(Items from a dataset)
───

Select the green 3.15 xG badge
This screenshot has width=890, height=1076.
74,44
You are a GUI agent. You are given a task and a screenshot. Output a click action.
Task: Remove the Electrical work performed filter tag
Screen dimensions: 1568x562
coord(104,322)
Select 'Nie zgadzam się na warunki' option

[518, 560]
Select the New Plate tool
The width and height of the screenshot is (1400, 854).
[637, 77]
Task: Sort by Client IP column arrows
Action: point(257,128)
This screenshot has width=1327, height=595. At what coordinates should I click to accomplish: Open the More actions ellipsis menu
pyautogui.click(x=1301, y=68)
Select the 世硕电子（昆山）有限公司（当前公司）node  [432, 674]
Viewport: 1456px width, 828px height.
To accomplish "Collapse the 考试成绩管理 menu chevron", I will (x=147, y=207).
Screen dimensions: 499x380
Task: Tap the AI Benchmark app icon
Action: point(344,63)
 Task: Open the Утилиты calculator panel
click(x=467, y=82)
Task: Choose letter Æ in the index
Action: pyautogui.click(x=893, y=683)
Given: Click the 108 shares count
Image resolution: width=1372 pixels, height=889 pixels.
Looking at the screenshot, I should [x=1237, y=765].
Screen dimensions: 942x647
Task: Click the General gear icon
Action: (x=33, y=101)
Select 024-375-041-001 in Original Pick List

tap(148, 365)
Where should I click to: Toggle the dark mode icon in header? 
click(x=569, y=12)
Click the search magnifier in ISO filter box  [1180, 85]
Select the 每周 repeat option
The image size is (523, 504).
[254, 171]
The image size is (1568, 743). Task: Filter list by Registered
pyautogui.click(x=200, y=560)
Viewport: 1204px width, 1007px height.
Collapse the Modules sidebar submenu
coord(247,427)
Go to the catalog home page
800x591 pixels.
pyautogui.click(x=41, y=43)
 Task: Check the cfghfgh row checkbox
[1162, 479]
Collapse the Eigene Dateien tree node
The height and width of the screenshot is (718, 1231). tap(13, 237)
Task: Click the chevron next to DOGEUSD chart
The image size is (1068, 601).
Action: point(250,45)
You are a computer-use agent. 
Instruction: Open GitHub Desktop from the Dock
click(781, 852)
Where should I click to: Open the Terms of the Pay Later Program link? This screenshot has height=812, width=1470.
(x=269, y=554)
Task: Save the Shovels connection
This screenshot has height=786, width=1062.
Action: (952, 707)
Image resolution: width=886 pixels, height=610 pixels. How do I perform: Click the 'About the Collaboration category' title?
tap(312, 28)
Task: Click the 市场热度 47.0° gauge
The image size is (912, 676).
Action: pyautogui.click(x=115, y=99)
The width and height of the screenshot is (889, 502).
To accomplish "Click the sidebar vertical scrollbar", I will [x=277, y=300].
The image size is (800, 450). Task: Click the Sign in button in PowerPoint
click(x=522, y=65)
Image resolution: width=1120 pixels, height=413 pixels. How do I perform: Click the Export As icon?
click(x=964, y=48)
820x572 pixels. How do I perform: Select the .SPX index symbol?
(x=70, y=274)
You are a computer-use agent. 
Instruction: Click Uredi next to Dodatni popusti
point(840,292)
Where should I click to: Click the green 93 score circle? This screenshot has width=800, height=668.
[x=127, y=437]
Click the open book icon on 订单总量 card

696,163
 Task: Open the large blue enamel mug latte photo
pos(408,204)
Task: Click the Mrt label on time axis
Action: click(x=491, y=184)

───

## WORK INSTRUCTION
Output, exactly and with no other text, the line that contains "The image size is (1068, 601)." and all lines from there to the end of the records.

## FINAL ANSWER
The image size is (1068, 601).
Action: point(250,45)
You are a computer-use agent. 
Instruction: Open GitHub Desktop from the Dock
click(781, 852)
Where should I click to: Open the Terms of the Pay Later Program link? This screenshot has height=812, width=1470.
(x=269, y=554)
Task: Save the Shovels connection
This screenshot has height=786, width=1062.
Action: (952, 707)
Image resolution: width=886 pixels, height=610 pixels. How do I perform: Click the 'About the Collaboration category' title?
tap(312, 28)
Task: Click the 市场热度 47.0° gauge
The image size is (912, 676).
Action: pyautogui.click(x=115, y=99)
The width and height of the screenshot is (889, 502).
To accomplish "Click the sidebar vertical scrollbar", I will [x=277, y=300].
The image size is (800, 450). Task: Click the Sign in button in PowerPoint
click(x=522, y=65)
Image resolution: width=1120 pixels, height=413 pixels. How do I perform: Click the Export As icon?
click(x=964, y=48)
820x572 pixels. How do I perform: Select the .SPX index symbol?
(x=70, y=274)
You are a computer-use agent. 
Instruction: Click Uredi next to Dodatni popusti
point(840,292)
Where should I click to: Click the green 93 score circle? This screenshot has width=800, height=668.
[x=127, y=437]
Click the open book icon on 订单总量 card

696,163
 Task: Open the large blue enamel mug latte photo
pos(408,204)
Task: Click the Mrt label on time axis
Action: click(x=491, y=184)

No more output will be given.